If you’re wondering how we’re able to eat some bundt cake and still manage to stay fit, then you’ve got to listen to this episode! By planning out your cutting phase and your maintenance phase ahead of time, you’re going to have more freedom to enjoy the food you love and still have the confidence and the power to stay motivated.
HIGHLIGHTS FROM THIS WEEK’S SHOW:
- Spend your calories on something you enjoy. Have a list of maybe 10 things that you really love. Don’t just pick up just the random candy bar with 250 calories and it’s gone and you don’t remember it.
- Plan out a week ahead of time.

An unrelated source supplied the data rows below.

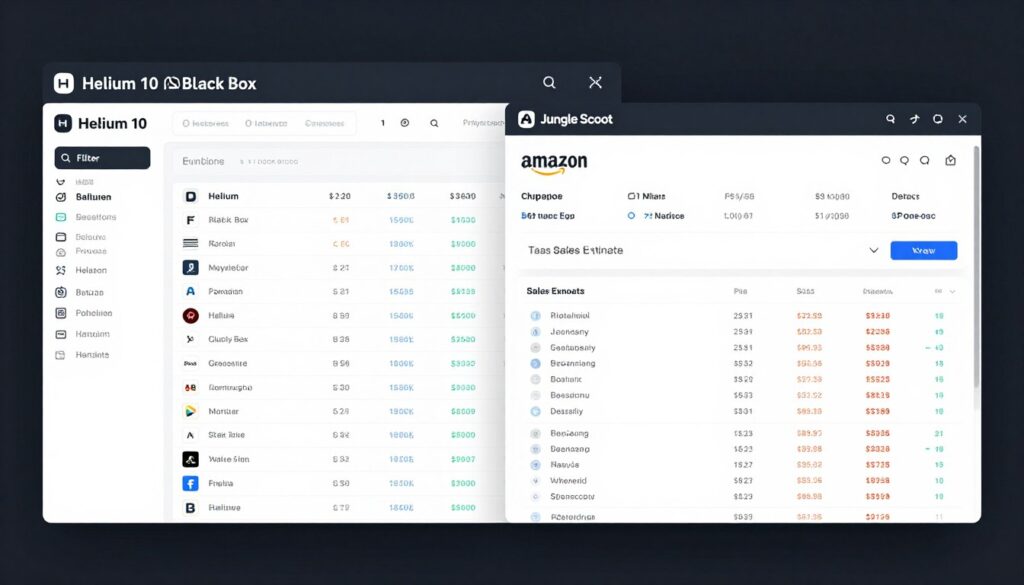This screenshot has height=585, width=1024.
Task: Select Balluren in the left sidebar
Action: [x=93, y=197]
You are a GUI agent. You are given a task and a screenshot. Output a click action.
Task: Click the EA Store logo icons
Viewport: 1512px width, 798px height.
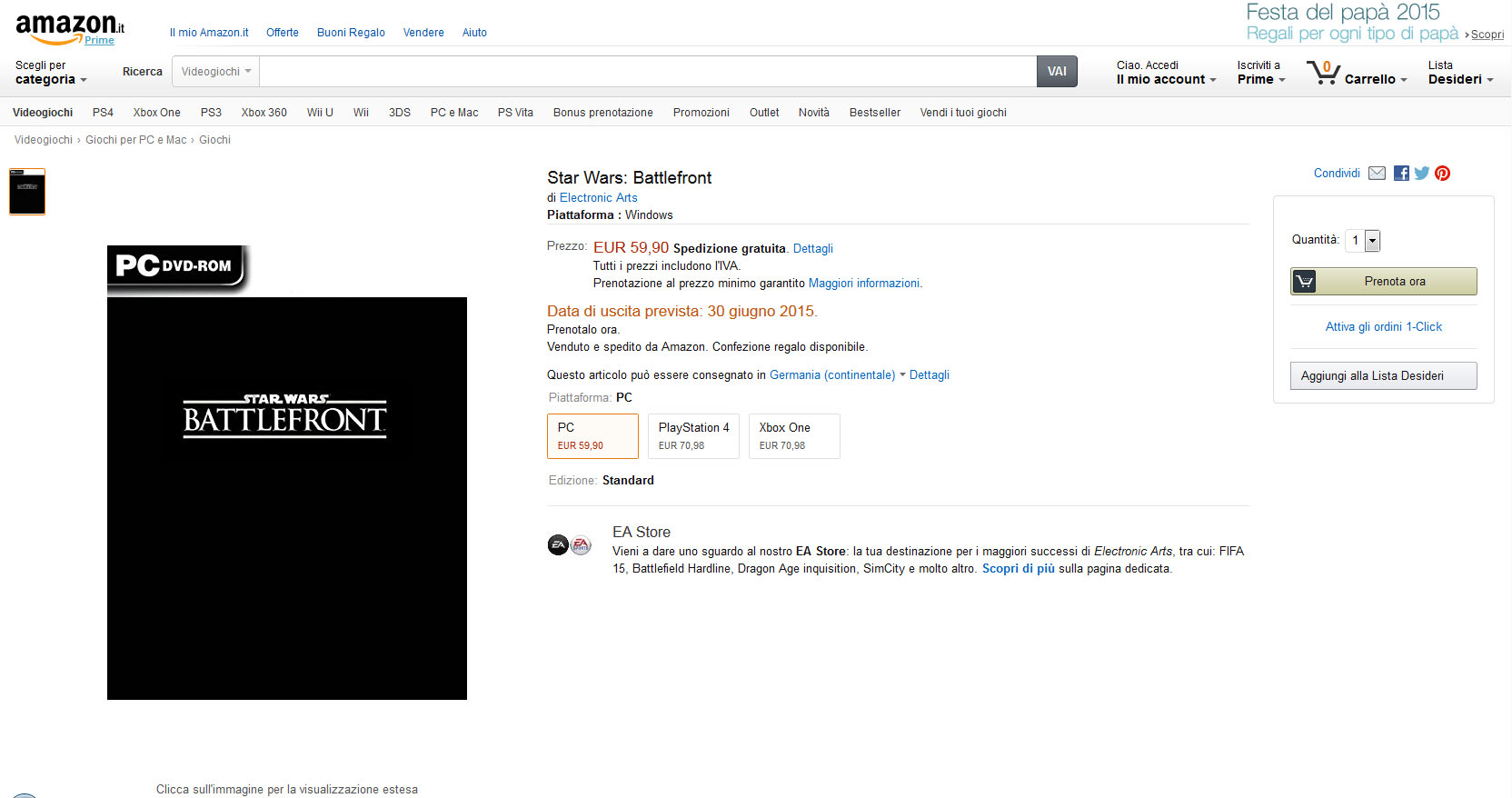click(570, 545)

Otherwise, either you’ve not eaten enough so you end up being hungry the next day, or you’ve overeaten.
- Schedule the periods that you’re going to be strict with food. For instance, get strict for 8 to 12 weeks. Of course, it all depends on your personality. Also, choose a time when there’s not much going on.

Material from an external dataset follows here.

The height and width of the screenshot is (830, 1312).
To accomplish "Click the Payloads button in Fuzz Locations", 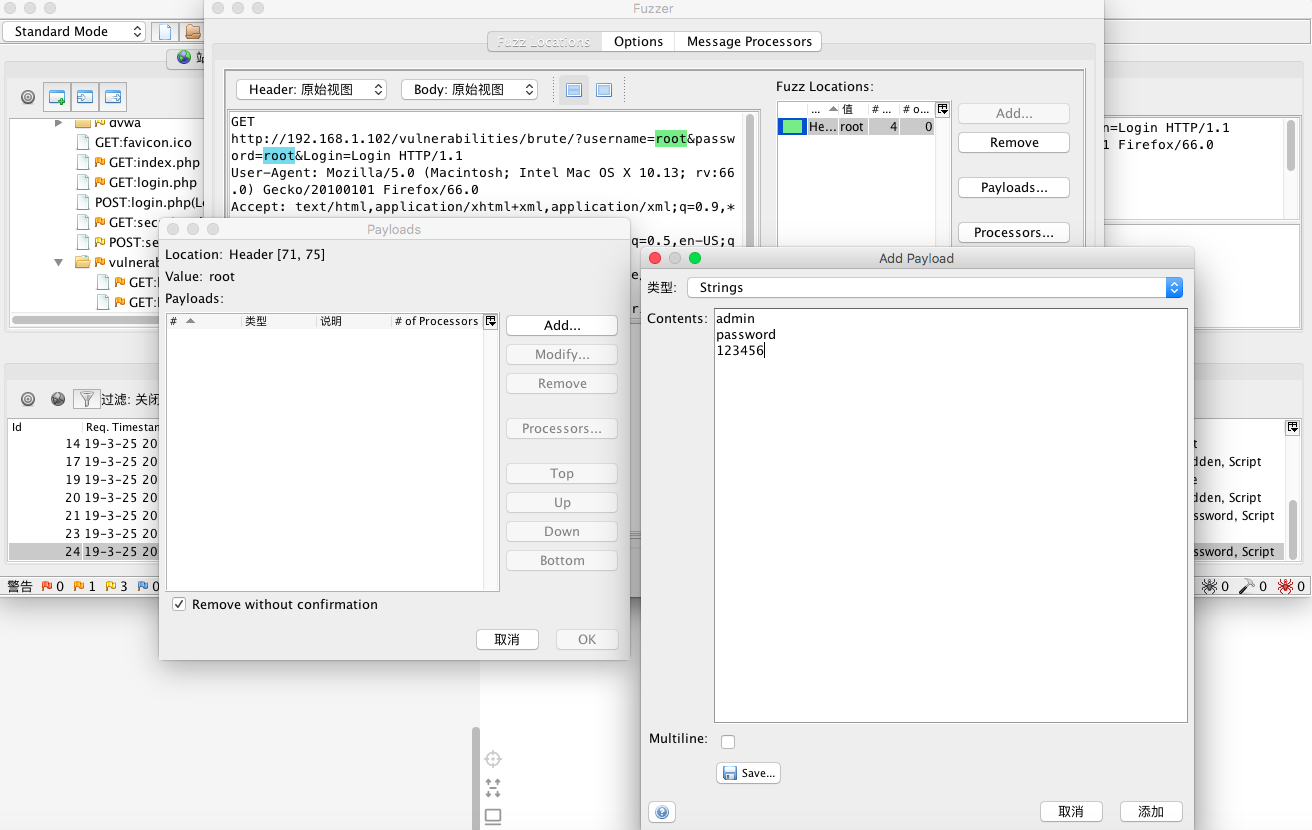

- Figure out your maintenance mode. This is when you probably shouldn’t diet. Look at your calendar ahead of time so you can make allowances for when you’re fine mentally and emotionally and you don’t have to diet.
- Plan ahead if you have an event coming. Account for when you need to maintain and when to diet. Decide on whether you’re going to be strict through the holidays. Or make it your maintenance mode and make allowances through that.
- What causes fluctuations is when you’re staying on a diet forever. Be sure to look through vacations and holidays to have that freedom. If you allow yourself to have that stuff during your maintenance phase, it’s going to make a huge difference – less guilt, less cravings!